Repeat word for word the stretch from the start of the data through the line that contains "[x=1115, y=789]".
%%
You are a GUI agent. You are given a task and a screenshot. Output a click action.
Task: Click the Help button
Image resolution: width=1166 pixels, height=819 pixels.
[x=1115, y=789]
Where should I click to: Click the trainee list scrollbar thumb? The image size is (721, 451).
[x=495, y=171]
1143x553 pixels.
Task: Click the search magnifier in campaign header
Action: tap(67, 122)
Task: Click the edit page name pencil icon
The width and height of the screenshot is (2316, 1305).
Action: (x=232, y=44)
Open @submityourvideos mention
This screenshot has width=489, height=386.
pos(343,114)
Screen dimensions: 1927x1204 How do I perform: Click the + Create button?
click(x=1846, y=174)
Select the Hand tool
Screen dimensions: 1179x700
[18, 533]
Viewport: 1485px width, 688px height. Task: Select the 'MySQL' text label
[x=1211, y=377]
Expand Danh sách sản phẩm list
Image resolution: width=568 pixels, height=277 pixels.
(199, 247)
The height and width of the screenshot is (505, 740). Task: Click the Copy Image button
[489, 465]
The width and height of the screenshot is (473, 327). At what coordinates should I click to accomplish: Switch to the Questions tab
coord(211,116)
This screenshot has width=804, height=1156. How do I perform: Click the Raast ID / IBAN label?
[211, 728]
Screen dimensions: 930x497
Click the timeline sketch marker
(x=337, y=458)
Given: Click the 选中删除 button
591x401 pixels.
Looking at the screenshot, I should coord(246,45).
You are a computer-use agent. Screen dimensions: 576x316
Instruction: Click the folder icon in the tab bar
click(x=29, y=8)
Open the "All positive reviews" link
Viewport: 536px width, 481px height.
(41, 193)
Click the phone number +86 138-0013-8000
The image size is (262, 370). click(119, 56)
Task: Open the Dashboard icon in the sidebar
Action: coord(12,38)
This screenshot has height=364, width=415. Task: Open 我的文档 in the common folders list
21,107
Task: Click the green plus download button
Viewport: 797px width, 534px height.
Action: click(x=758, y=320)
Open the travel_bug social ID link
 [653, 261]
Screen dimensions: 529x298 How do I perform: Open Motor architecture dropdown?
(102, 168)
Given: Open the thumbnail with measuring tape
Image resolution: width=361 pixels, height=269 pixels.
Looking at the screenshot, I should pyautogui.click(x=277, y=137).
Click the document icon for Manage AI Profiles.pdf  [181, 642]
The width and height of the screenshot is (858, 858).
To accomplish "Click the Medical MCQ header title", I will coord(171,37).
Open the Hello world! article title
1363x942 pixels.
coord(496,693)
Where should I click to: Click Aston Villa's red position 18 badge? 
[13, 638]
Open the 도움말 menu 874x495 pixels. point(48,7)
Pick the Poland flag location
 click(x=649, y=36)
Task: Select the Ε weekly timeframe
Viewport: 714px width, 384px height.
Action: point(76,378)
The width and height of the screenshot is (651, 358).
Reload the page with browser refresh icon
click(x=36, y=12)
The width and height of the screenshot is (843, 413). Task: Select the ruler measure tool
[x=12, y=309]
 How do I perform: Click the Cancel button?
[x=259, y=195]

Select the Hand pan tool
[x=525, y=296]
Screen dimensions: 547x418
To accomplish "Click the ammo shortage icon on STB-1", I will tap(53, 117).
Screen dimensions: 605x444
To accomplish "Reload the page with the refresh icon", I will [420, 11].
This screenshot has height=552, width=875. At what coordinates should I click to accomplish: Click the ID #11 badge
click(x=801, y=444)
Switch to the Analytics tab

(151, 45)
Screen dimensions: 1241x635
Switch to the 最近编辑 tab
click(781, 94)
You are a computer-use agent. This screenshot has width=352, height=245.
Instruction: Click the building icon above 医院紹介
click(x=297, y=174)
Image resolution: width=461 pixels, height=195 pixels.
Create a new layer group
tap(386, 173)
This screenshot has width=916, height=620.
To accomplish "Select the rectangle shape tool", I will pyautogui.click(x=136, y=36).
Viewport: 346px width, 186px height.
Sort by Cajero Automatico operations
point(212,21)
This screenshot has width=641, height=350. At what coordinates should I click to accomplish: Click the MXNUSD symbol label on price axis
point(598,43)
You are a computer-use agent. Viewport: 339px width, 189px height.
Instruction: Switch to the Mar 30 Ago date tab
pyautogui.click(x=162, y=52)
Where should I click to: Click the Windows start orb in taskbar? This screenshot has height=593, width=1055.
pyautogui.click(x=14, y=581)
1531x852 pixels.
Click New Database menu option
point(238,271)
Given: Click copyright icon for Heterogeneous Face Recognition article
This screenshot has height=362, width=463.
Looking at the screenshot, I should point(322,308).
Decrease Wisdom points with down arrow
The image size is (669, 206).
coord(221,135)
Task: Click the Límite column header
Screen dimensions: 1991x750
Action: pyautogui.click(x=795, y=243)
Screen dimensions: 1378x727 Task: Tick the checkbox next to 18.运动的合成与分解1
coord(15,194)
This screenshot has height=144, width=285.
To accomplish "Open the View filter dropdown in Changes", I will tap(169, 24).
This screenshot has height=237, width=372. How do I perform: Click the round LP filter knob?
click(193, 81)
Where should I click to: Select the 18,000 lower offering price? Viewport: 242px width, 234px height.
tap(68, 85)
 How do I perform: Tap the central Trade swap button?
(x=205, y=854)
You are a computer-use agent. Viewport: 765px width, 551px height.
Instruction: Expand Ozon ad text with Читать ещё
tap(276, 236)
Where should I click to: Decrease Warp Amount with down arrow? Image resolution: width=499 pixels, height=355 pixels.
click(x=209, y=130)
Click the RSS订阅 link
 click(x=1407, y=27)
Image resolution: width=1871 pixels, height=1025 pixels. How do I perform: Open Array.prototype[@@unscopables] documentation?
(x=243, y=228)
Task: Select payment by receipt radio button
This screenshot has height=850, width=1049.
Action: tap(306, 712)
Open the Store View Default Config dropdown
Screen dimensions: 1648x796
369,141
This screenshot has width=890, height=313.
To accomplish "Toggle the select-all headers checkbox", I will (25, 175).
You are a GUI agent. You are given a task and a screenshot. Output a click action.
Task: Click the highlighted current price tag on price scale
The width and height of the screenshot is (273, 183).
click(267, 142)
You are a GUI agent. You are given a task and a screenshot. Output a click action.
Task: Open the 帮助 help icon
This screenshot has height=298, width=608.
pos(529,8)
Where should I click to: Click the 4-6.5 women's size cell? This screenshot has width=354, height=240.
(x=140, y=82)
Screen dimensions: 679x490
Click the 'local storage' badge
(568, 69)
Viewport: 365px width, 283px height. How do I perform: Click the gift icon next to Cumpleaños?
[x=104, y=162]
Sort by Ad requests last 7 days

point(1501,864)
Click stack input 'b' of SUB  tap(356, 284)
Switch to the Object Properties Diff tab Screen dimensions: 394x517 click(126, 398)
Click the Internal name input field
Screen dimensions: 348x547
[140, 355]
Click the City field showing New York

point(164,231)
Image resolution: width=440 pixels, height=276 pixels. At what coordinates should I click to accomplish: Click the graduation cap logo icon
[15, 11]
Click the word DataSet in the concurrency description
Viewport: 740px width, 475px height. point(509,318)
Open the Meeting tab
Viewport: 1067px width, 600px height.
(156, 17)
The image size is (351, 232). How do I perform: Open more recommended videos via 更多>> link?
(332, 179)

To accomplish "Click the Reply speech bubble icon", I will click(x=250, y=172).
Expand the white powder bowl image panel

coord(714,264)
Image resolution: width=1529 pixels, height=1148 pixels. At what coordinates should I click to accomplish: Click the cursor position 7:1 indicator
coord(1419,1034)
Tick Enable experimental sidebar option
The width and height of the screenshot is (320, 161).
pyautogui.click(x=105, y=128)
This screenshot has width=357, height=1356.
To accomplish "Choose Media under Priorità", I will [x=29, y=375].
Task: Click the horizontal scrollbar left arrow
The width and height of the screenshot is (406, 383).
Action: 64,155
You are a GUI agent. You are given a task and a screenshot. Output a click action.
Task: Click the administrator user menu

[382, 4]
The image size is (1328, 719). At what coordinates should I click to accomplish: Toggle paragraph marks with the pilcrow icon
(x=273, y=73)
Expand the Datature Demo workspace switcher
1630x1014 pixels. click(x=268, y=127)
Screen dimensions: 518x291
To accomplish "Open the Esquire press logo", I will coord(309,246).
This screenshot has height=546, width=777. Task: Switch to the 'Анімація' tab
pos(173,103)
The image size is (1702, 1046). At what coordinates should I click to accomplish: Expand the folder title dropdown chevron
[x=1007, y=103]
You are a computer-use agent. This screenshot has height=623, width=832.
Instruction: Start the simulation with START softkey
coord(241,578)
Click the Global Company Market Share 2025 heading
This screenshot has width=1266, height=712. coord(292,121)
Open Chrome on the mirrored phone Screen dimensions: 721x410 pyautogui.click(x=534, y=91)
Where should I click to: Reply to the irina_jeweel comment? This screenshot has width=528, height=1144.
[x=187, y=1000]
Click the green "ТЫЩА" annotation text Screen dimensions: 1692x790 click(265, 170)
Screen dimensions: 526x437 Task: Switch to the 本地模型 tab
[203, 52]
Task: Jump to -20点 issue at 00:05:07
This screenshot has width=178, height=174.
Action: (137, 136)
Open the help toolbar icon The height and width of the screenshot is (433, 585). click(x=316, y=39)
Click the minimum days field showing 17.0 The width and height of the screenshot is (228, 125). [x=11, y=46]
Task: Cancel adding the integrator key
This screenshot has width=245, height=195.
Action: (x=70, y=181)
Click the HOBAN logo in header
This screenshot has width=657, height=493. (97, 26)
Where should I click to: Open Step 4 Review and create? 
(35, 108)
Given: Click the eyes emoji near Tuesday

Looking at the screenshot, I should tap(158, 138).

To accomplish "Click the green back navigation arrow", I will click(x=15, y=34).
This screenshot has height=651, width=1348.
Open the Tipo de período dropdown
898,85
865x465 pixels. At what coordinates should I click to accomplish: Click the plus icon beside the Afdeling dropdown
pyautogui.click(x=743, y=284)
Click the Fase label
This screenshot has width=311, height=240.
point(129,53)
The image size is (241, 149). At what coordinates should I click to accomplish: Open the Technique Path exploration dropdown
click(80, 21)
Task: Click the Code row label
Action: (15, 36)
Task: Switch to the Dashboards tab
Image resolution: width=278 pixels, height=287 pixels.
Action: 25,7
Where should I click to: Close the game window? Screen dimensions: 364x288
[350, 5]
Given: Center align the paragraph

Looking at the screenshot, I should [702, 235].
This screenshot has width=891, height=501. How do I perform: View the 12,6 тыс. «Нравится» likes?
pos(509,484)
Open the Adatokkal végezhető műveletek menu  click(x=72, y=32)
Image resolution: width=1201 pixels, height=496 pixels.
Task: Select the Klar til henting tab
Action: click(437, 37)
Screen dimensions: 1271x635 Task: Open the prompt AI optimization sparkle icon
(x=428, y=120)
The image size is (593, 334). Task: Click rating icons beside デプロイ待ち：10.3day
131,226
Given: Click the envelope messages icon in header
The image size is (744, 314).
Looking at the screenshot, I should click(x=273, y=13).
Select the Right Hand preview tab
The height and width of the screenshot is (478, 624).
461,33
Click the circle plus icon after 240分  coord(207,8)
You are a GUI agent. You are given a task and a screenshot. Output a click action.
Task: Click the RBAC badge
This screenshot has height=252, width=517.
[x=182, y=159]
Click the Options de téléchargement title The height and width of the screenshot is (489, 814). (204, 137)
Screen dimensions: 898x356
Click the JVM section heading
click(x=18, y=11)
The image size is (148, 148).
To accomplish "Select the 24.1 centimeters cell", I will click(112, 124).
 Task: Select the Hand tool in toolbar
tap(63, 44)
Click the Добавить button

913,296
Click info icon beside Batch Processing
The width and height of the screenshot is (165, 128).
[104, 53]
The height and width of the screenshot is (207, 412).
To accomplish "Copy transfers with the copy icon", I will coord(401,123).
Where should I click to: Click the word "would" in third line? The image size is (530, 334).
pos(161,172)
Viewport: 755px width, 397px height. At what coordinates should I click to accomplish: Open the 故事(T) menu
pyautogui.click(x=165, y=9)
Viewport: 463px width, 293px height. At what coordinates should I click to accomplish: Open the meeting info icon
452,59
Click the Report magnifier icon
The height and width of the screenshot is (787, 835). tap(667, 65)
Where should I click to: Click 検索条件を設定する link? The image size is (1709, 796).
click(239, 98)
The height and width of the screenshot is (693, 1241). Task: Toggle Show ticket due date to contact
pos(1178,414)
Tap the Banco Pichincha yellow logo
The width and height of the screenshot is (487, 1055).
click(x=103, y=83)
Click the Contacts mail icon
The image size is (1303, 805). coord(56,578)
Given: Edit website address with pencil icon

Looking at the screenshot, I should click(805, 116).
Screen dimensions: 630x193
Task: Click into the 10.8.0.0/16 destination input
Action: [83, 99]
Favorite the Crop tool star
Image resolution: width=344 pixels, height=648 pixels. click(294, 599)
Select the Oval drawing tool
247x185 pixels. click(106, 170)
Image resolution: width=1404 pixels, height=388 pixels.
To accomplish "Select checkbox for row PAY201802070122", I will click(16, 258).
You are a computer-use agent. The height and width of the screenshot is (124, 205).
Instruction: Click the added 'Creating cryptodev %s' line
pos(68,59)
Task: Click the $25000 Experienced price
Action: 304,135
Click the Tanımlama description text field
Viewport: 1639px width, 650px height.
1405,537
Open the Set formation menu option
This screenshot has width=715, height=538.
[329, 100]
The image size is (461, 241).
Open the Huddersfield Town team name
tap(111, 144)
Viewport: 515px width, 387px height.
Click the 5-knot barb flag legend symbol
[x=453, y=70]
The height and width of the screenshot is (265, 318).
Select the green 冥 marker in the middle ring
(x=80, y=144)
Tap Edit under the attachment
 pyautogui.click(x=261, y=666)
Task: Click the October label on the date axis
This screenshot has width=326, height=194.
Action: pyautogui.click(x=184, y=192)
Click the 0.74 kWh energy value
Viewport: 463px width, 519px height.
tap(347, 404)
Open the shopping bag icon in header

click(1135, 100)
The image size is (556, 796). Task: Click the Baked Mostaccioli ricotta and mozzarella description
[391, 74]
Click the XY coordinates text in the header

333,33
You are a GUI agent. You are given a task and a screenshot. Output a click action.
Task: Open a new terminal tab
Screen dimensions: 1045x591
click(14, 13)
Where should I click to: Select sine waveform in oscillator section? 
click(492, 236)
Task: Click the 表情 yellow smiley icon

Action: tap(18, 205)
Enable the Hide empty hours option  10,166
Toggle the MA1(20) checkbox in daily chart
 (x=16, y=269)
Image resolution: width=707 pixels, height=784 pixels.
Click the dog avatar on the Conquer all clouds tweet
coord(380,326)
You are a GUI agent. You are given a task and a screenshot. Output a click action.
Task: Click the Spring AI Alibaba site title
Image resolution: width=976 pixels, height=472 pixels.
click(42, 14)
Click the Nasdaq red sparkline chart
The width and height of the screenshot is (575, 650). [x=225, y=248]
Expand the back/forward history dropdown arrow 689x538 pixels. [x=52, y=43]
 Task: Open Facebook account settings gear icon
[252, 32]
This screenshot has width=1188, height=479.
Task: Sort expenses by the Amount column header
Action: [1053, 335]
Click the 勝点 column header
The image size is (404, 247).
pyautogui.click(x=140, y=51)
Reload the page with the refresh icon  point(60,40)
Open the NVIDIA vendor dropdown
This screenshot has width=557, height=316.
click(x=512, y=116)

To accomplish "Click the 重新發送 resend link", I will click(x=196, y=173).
%%
FINAL RESULT —
You are a GUI agent. You are given a task and a screenshot. Output a click action.
Task: Click the Help button
Image resolution: width=1166 pixels, height=819 pixels.
[x=1115, y=789]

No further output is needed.